-- Start --
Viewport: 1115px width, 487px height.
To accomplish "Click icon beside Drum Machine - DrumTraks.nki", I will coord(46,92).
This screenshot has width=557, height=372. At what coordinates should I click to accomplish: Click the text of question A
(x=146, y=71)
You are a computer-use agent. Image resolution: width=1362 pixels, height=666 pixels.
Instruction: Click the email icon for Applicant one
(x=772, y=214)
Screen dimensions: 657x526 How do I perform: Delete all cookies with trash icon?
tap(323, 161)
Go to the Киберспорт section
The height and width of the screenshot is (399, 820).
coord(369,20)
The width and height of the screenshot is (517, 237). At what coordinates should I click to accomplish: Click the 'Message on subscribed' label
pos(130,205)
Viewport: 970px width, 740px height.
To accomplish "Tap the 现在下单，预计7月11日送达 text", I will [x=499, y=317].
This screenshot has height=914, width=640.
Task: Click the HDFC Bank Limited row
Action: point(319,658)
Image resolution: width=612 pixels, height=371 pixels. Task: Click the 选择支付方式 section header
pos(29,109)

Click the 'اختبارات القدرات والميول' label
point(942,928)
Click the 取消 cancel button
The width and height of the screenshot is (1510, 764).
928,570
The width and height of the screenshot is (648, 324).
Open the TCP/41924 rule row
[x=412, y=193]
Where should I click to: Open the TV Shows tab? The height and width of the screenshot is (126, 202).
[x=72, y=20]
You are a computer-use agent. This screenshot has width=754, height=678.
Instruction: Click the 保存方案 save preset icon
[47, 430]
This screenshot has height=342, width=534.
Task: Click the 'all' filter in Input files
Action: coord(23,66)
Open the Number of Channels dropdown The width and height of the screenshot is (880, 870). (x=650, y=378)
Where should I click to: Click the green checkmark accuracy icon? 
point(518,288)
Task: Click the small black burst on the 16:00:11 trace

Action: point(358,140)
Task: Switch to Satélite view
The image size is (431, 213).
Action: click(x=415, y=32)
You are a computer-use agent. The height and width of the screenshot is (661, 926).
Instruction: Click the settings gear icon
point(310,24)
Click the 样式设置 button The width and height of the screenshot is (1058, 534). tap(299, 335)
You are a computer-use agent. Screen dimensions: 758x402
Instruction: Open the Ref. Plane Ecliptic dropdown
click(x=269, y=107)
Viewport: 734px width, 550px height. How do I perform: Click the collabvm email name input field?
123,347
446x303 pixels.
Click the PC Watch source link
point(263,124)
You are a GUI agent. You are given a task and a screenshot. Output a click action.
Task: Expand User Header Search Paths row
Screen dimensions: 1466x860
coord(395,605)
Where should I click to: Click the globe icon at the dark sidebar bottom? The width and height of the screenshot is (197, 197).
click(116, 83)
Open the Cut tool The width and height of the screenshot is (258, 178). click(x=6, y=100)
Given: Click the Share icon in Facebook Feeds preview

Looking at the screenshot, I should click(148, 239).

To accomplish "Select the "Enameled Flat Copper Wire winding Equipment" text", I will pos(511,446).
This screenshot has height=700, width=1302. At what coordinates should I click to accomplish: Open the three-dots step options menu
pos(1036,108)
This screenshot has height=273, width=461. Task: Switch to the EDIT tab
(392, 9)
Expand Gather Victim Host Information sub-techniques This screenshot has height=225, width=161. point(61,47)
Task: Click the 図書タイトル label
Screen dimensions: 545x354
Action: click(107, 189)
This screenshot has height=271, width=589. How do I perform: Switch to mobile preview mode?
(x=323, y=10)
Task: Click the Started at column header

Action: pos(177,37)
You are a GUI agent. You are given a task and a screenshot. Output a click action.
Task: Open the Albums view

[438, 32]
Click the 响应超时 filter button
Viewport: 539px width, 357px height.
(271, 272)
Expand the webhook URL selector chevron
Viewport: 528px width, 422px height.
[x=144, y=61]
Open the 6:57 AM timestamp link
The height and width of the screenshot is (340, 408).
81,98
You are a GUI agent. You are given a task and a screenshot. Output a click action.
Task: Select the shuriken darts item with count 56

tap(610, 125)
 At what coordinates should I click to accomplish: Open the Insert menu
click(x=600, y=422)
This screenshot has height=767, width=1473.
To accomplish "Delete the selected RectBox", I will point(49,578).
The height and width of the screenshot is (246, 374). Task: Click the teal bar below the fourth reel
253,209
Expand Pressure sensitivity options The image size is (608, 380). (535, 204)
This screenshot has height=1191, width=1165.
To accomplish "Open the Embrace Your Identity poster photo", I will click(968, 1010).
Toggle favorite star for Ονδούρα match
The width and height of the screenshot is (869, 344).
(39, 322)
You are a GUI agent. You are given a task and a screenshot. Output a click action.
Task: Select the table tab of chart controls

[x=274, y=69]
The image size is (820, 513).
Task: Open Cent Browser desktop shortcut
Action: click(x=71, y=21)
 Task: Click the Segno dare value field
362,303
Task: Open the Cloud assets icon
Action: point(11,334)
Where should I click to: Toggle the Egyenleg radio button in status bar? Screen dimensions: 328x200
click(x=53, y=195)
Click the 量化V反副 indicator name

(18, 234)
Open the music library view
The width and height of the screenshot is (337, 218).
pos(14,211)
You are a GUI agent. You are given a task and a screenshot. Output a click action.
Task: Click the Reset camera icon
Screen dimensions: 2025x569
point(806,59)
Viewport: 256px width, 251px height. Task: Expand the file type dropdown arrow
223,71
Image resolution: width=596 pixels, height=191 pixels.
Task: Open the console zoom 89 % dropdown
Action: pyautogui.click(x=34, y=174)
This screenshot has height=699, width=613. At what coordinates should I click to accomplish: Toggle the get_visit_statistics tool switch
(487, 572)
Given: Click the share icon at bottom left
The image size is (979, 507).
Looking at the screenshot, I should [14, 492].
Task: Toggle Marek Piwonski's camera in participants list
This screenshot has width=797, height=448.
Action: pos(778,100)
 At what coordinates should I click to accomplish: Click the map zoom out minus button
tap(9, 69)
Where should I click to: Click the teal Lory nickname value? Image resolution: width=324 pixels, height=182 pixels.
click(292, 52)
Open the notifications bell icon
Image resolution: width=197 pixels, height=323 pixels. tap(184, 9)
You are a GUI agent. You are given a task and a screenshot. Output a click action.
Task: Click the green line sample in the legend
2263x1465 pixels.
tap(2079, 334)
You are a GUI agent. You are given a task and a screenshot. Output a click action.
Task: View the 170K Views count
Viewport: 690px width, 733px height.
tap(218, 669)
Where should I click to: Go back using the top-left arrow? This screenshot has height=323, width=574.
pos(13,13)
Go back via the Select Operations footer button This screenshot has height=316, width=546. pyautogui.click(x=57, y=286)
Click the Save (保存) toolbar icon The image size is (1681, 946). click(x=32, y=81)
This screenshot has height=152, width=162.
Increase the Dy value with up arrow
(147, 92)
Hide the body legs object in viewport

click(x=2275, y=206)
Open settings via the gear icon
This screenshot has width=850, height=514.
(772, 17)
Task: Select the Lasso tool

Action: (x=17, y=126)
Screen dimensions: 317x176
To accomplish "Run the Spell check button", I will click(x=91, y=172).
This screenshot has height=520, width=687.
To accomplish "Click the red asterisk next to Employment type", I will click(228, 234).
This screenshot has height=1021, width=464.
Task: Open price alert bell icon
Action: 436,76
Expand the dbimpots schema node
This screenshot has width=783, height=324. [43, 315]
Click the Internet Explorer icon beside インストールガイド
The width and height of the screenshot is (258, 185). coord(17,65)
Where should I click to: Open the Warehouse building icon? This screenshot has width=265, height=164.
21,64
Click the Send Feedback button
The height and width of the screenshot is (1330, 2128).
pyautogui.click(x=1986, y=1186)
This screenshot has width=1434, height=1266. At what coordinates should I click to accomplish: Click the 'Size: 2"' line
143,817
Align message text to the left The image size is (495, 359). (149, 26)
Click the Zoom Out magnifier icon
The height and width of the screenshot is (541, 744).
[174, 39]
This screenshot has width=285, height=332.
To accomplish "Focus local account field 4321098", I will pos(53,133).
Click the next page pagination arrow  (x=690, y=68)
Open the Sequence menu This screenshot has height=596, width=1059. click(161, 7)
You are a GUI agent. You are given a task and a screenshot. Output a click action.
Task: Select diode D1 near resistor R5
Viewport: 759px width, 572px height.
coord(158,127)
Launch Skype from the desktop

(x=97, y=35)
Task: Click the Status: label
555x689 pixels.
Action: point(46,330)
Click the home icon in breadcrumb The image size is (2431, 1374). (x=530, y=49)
-- End --
▶ STATED EXERCISE
Please repeat the lines above verbatim, beginning with the line containing "Task: Click the Segno dare value field" and continuing through the line containing "tap(218, 669)".

▶ TASK RESULT
 Task: Click the Segno dare value field
362,303
Task: Open the Cloud assets icon
Action: point(11,334)
Where should I click to: Toggle the Egyenleg radio button in status bar? Screen dimensions: 328x200
click(x=53, y=195)
Click the 量化V反副 indicator name

(18, 234)
Open the music library view
The width and height of the screenshot is (337, 218).
pos(14,211)
You are a GUI agent. You are given a task and a screenshot. Output a click action.
Task: Click the Reset camera icon
Screen dimensions: 2025x569
point(806,59)
Viewport: 256px width, 251px height. Task: Expand the file type dropdown arrow
223,71
Image resolution: width=596 pixels, height=191 pixels.
Task: Open the console zoom 89 % dropdown
Action: pyautogui.click(x=34, y=174)
This screenshot has height=699, width=613. At what coordinates should I click to accomplish: Toggle the get_visit_statistics tool switch
(487, 572)
Given: Click the share icon at bottom left
The image size is (979, 507).
Looking at the screenshot, I should [14, 492].
Task: Toggle Marek Piwonski's camera in participants list
This screenshot has width=797, height=448.
Action: pos(778,100)
 At what coordinates should I click to accomplish: Click the map zoom out minus button
tap(9, 69)
Where should I click to: Click the teal Lory nickname value? Image resolution: width=324 pixels, height=182 pixels.
click(292, 52)
Open the notifications bell icon
Image resolution: width=197 pixels, height=323 pixels. tap(184, 9)
You are a GUI agent. You are given a task and a screenshot. Output a click action.
Task: Click the green line sample in the legend
2263x1465 pixels.
tap(2079, 334)
You are a GUI agent. You are given a task and a screenshot. Output a click action.
Task: View the 170K Views count
Viewport: 690px width, 733px height.
tap(218, 669)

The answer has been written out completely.